7.4 En outre, la restriction à la garantie de la propriété repose sur une base légale suffisante (art. 169 LIFD, en lien avec les art. 38 al. 1, 67, 69 et 88 ss LP). Les mesures de sûretés en cause visent à garantir le paiement d’éventuelles créances d’impôt et d'amendes pour soustraction et tentatives de soustraction fiscale et relèvent donc d’un intérêt public. Enfin, les demandes de sûretés ont un caractère provisoire. La recourante reste propriétaire des montants séquestrés et biens séquestrés et peut éviter la réalisation des biens saisis en fournissant d'autres sûretés.

Il est encore observé à cet égard que la recourante n’a pas proposé de mesures de substitution, telles que la fourniture de cautions ou de garanties bancaires, permettant la levée du séquestre.

Compte tenu de la prescription des créances fiscales relatives à l’année 2007, d’un montant total de CHF 203'685.- pour l’ICC et de CHF 128'983.- (CHF 86'566.- + CHF 42'417.-) pour l’IFD, il convient de déduire ces montants des demandes de sûretés, comme l’intimée s’est d’ailleurs proposée de le faire.

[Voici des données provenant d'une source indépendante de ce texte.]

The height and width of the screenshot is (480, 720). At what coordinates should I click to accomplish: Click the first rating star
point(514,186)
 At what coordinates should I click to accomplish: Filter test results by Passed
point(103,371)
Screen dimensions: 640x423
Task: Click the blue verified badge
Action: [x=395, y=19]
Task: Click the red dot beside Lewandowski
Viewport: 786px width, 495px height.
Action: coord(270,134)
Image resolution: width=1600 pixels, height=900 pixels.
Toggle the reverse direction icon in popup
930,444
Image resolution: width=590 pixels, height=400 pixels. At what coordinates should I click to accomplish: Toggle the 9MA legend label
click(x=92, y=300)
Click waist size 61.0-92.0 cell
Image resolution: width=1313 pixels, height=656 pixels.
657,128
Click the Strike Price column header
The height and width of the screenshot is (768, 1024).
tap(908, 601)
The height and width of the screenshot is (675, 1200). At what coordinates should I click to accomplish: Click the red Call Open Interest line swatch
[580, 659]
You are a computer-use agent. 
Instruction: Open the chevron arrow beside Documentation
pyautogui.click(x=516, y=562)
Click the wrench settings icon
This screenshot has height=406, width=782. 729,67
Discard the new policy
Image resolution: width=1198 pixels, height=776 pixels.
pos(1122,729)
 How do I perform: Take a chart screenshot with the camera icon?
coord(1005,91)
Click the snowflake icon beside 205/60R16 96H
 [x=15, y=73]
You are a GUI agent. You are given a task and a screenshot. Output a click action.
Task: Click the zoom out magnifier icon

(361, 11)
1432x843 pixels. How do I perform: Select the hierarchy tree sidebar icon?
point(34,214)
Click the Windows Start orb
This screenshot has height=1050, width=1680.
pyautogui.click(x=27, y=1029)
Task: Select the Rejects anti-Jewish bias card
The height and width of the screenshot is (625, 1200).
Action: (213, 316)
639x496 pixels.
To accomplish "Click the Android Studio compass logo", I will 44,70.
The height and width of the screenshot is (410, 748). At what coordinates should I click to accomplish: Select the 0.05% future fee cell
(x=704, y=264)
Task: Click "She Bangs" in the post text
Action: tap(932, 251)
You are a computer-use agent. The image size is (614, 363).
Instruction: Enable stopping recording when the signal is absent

Il lui en sera ainsi donné acte.

8.             La recourante succombe tant sur le principe des sûretés que sur l’essentiel de leur quotité, qui est réduite uniquement en raison de la prescription d’une partie des créances en cause. Elle doit ainsi supporter un émolument de CHF 2'000.- (art. 87 al. 1 LPA) et ne se verra allouer aucune indemnité de procédure (art. 87 al. 2 LPA).

 

PAR CES MOTIFS
LA CHAMBRE ADMINISTRATIVE

à la forme :

déclare recevable le recours interjeté le 30 décembre 2022 par A______ contre le jugement du Tribunal administratif de première instance du 28 novembre 2022 ;

au fond :

l’admet partiellement ;

donne acte à l’administration fiscale cantonale de ce que la demande de sûretés s’élève, pour l’ICC 2008 à 2014, à CHF 3'898'566.- plus intérêts à 2.51% sur CHF 1'889'988.- dès le 8 décembre 2021 et, pour l’IFD 2008 à 2014, à CHF 1'765'702.- plus intérêts à 3% sur CHF 803'245.- dès le 8 décembre 2021;

annule le jugement attaqué dans cette mesure ;

le confirme pour le surplus ;

met un émolument de CHF 2'000.- à la charge de A______ ;

dit qu’il n’est pas alloué d’indemnité de procédure ;

dit que, conformément aux art. 82 ss de la loi fédérale sur le Tribunal fédéral du
17 juin 2005 (LTF - RS 173.110), le présent arrêt peut être porté dans les trente jours qui suivent sa notification par-devant le Tribunal fédéral, par la voie du recours en matière de droit public ; le mémoire de recours doit indiquer les conclusions, motifs et moyens de preuve et porter la signature du recourant ou de son mandataire ; il doit être adressé au Tribunal fédéral, Schweizerhofquai 6, 6004 Lucerne, par voie postale ou par voie électronique aux conditions de l'art. 42 LTF. Le présent arrêt et les pièces en possession de la demanderesse, invoquées comme moyens de preuve, doivent être jointes à l'envoi ;

communique le présent arrêt à Me Charles PONCET et Stéphane GRODECKI, avocats de la recourante, à l'administration fiscale cantonale, à l'administration fédérale de contributions ainsi qu'au Tribunal administratif de première instance.

Siégeant : Eleanor McGREGOR, présidente, Florence KRAUSKOPF, Jean-Marc VERNIORY, juges.

 

 

Au nom de la chambre administrative :

le greffier-juriste :

 

 

M. MAZZA

 

 

la présidente siégeant :

 

 

E. McGREGOR

 

Copie conforme de cet arrêt a été communiquée aux parties.